“There’s a reason that this genre film never worked. It must be ethnic to the core—you must smell the spaghetti. That’s what brought the magic to the novel—it was written by an Italian.”
With those words former studio head and all-around colorful character Robert Evans explained how director Francis Ford Coppola came to helm The Godfather. Spaghetti, as Evans foresaw, played an important role in the film, as the scene where Clemenza makes sauce remains a classic. It’s also such an essential part of American dining that our nation celebrates National Spaghetti Day, a fact that thankfully allows us to forget that January is National Oatmeal Month.
If you want to smell the spaghetti some more, open up Simone Cinotto‘s release The Italian American Table, a popular UIP dish (“It’s the best in the city”) that follows the winding yet delicious strand of angel hair that linked food and family. Cinotto does nothing less than recreate the bustling world of Italian life in New York City. Along the way he demonstrates how food was at the center of the lives of immigrants and their children, shows how these people created a food culture most of us cannot live without, and ponders the parts played by food production, preparation, and consumption in immigrant communities.

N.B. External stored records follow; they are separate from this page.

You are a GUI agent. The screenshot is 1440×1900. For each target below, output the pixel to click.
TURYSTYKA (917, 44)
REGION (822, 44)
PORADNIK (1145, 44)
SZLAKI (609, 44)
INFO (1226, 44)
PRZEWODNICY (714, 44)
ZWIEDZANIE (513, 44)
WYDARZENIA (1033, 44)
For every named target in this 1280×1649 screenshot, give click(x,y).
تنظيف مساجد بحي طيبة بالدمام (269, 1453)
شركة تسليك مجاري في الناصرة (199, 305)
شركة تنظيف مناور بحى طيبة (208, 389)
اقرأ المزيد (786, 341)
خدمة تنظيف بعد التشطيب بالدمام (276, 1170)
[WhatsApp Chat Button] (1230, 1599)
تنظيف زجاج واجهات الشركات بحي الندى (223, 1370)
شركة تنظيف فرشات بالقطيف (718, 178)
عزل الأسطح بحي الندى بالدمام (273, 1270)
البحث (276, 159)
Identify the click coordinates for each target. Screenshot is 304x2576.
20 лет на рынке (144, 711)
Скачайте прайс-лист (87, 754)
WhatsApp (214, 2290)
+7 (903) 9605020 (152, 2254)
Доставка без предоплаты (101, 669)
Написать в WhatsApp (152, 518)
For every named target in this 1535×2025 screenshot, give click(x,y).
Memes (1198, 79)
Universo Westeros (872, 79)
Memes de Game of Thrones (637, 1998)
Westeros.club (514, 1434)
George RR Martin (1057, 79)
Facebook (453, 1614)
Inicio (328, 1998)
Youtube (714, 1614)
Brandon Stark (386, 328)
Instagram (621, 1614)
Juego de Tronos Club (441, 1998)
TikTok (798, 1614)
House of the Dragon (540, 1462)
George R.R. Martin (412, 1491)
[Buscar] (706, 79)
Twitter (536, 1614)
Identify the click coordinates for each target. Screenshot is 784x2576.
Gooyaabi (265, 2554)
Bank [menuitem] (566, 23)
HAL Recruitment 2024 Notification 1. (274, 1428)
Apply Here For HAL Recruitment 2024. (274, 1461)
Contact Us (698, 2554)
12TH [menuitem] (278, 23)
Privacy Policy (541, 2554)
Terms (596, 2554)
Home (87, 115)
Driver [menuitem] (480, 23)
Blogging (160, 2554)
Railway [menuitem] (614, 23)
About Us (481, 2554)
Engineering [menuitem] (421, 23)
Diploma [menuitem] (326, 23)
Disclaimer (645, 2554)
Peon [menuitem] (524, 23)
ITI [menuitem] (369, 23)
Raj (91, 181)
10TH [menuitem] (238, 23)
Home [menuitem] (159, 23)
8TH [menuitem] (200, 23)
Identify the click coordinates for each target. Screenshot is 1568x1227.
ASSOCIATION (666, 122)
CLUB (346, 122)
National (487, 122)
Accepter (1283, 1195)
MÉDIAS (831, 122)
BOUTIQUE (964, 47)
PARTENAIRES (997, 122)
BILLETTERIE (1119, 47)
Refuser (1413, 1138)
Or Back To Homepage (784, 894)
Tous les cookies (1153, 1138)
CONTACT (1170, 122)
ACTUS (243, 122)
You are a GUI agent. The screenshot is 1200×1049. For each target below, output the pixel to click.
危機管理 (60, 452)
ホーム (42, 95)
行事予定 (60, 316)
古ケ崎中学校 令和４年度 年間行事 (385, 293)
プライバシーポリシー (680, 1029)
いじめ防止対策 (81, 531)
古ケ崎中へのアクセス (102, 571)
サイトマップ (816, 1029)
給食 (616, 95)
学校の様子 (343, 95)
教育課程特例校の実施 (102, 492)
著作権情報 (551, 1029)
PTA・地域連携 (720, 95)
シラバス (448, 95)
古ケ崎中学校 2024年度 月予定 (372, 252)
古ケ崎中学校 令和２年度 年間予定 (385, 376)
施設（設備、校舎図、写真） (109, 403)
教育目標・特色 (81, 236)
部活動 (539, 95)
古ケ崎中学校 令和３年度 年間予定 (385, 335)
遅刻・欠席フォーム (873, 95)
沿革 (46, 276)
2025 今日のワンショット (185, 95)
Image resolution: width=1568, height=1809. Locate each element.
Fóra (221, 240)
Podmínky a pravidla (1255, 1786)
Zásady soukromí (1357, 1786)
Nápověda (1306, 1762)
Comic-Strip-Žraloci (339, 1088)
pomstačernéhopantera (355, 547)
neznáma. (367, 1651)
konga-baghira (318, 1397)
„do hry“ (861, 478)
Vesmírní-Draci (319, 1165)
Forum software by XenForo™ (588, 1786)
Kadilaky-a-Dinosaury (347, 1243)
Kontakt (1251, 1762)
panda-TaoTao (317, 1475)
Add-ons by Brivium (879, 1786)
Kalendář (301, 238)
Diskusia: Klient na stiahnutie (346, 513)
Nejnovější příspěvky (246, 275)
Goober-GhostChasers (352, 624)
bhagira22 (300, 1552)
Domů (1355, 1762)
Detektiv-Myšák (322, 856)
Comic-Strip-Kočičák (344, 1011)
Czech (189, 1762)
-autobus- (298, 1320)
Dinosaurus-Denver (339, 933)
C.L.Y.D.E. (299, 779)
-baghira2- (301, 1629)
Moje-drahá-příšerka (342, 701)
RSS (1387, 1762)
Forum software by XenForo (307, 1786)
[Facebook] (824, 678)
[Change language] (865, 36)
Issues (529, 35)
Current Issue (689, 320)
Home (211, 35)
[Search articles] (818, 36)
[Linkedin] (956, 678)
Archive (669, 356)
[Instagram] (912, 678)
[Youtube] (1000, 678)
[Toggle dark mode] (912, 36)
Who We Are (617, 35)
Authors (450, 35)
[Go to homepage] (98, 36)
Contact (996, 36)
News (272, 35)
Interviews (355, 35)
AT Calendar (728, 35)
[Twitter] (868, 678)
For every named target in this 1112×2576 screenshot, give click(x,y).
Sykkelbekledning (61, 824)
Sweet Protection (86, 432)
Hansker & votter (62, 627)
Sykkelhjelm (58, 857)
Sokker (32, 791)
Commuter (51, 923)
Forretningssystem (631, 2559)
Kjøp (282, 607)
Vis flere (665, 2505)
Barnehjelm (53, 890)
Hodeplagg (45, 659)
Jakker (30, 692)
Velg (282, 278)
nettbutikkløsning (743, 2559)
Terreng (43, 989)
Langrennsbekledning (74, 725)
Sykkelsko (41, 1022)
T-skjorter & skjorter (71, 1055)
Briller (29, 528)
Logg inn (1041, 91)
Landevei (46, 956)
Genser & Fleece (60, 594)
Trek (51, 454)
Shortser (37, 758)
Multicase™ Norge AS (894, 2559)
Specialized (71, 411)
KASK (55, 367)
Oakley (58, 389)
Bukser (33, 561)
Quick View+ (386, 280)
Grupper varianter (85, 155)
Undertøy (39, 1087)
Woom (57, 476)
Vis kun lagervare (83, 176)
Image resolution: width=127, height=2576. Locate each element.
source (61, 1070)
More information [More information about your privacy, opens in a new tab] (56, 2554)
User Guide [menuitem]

Let’s be honest. You’re probably ready to boil you up a pot of spaghetti right now or maybe order some via takeout. Good idea! Once you finish Cinotto’s book, why not add to your ethnic week by holding a film festival informed by two more of our books? Jeff Menne penned Francis Ford Coppola, exploring how Sofia’s dad attempted a new way of filmmaking, while Hollywood’s Italian American Filmmakers gives film scholar Jonathan J. Cavallero room to examine how Coppola, Martin Scorsese, Quentin Tarentino, and other filmic pezzonovantes related to their ethnicity in their works.